TEXT SEGMENT —
──────────
This Declaration establishes a set of high-level international commitments by participating States to protect and promote information integrity online. It is grounded in international law, in particular human rights treaties, as the foundation of good governance that transcends borders, promotes equality and freedom of expression and the media. The Declaration also sets out participant States’ expectations that industry and online platforms adopt a human rights-respecting approach and employ business practices that contribute to a healthy information ecosystem online. It aims to build on the work of the Summit for Democracy Cohort on Information Integrity, the work of civil society, including the Forum on Information & Democracy and its various reports on the reliability of information, and aims to complement existing UN efforts underway such as the Code of Conduct for Information Integrity on Digital Platforms. The Declaration forges a positive pathway forward for the promotion of information integrity online, working together towards a rules-based, democratic, safe, and digitally inclusive world. This focus also enables us to strengthen existing multilateral and multi-stakeholder efforts to protect the information ecosystem. At the heart of this approach is our shared belief in working towards the full and meaningful access to, and use of, the Internet and other digital technologies for all.

We, the participating States, are committed to:

  • Respect, promote and fulfill all human rights that are essential to upholding information integrity, including the right to freedom of opinion and expression, and the freedom to seek, receive, and impart information regardless of frontiers.
  • Implement necessary and appropriate measures, including legislation, to address information integrity and platform governance, in a manner that complies with international human rights law, including but not limited to States’ obligations to respect privacy rights as set out in Article 17 of the International Covenant on Civil and Political Rights (ICCPR), the rights of freedom of opinion and expression as set out in Article 19 of the International Covenant on Civil and Political Rights.
  • Respond to and monitor the rapid development of emerging technologies such as generative artificial intelligence, including through multi-stakeholder fora, to identify the possible risks, impacts, harms, benefits and opportunities to the information ecosystem online and ensure that adopted measures are proportional to the risks, respect human rights and promote international law.
  • Promote user access to diverse online content, including national and international sources of news and information, and encourage efforts that promote diversity of content online while supporting the promotion of cultural diversity, such as through supporting and fostering strong, independent and pluralistic media that also help to preserve cultural heritage and identities, and local languages.
──────────
GOAL OF THE EXERCISE — Extend the declaration on information integrity online, starting after its final commitment about diverse online content. The listing that comes next has no connection to the declaration on information integrity online.

INFORMATION SUPPLIED —
──────────
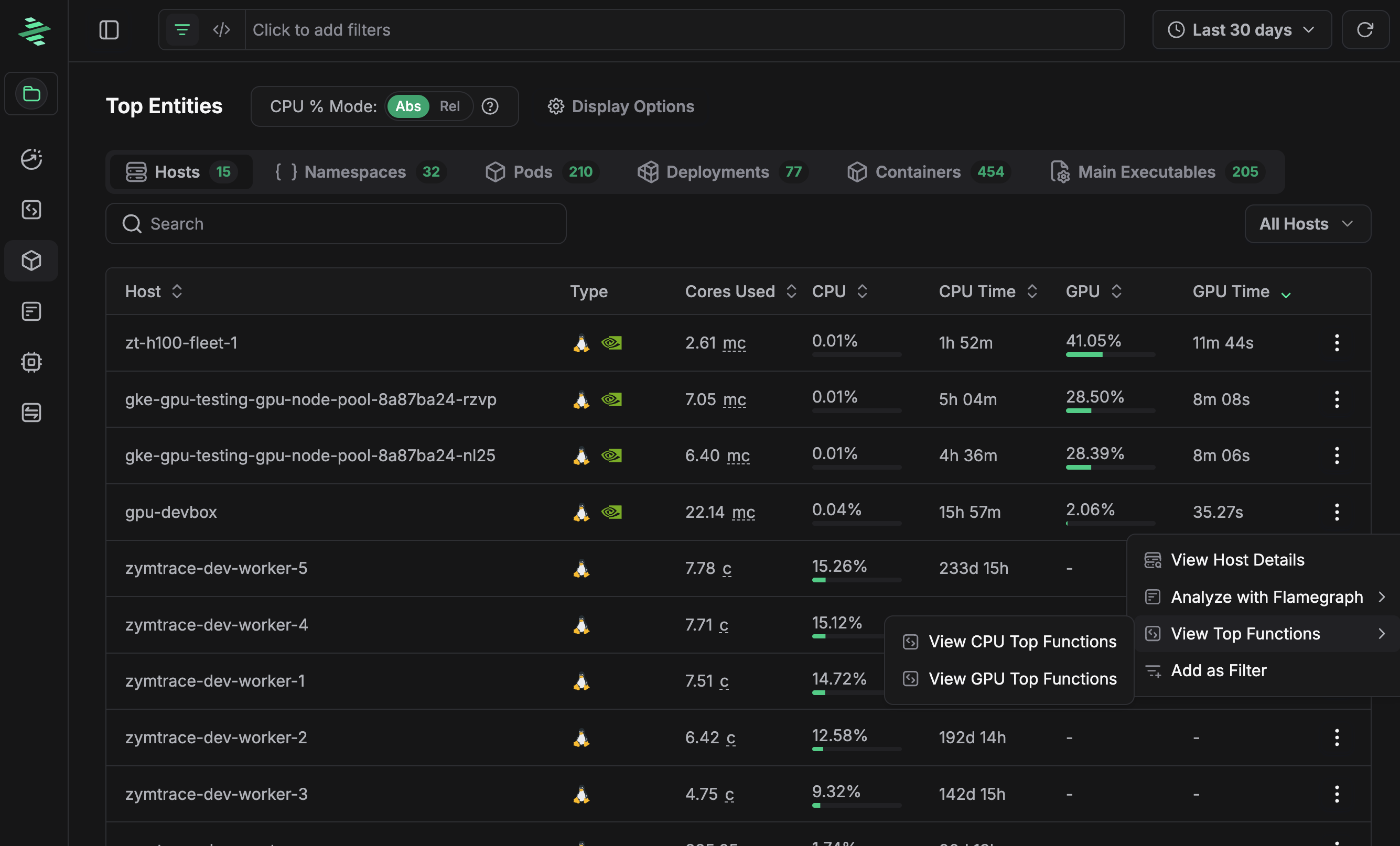Click the host Search field
1400x846 pixels.
click(335, 224)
──────────
WRITTEN RESPONSE —
  • Promote and respect pluralistic media and journalism, and protect access to media content as one measure to counter disinformation.
  • Support initiatives that strengthen civic education online, especially to improve digital, media and information literacy so that individuals are empowered to think critically about the information they are consuming and sharing, and enable societies to become more resilient to the negative impacts of misinformation and disinformation, and online harms more generally.
  • Take active steps to address misinformation and disinformation targeted at women, LGBTIQ+ persons, persons with disabilities and Indigenous Peoples, acknowledging that women, adolescents and girls, in all their diversity, persons belonging to minorities and persons in vulnerable situations are specifically targeted and impacted.
  • Strengthen the multistakeholder approach, considered crucial to safeguarding the information ecosystem online, by working with all stakeholders, including with regulatory bodies, industry, technical experts, academia, and civil society, in order to increase understanding of the complexities of the online information ecosystem and foster better and stronger responses to online harms.
  • Support international cooperation and information exchange including by working with other initiatives and partnerships, such as the Forum on Information & Democracy, to promote digital freedom and inclusion, and bridge digital divides, including establishing a possible community of practice to allow for knowledge-sharing.
  • Refrain from unduly restricting human rights online, especially the freedom of opinion and expression, under the guise of countering disinformation, including blocking or restricting access to the Internet, eroding privacy, intimidating, harassing or abusing journalists, researchers and human rights defenders, interfering with their ability to operate freely, or criminalizing or otherwise punishing the exercise of the right to freedom of expression online.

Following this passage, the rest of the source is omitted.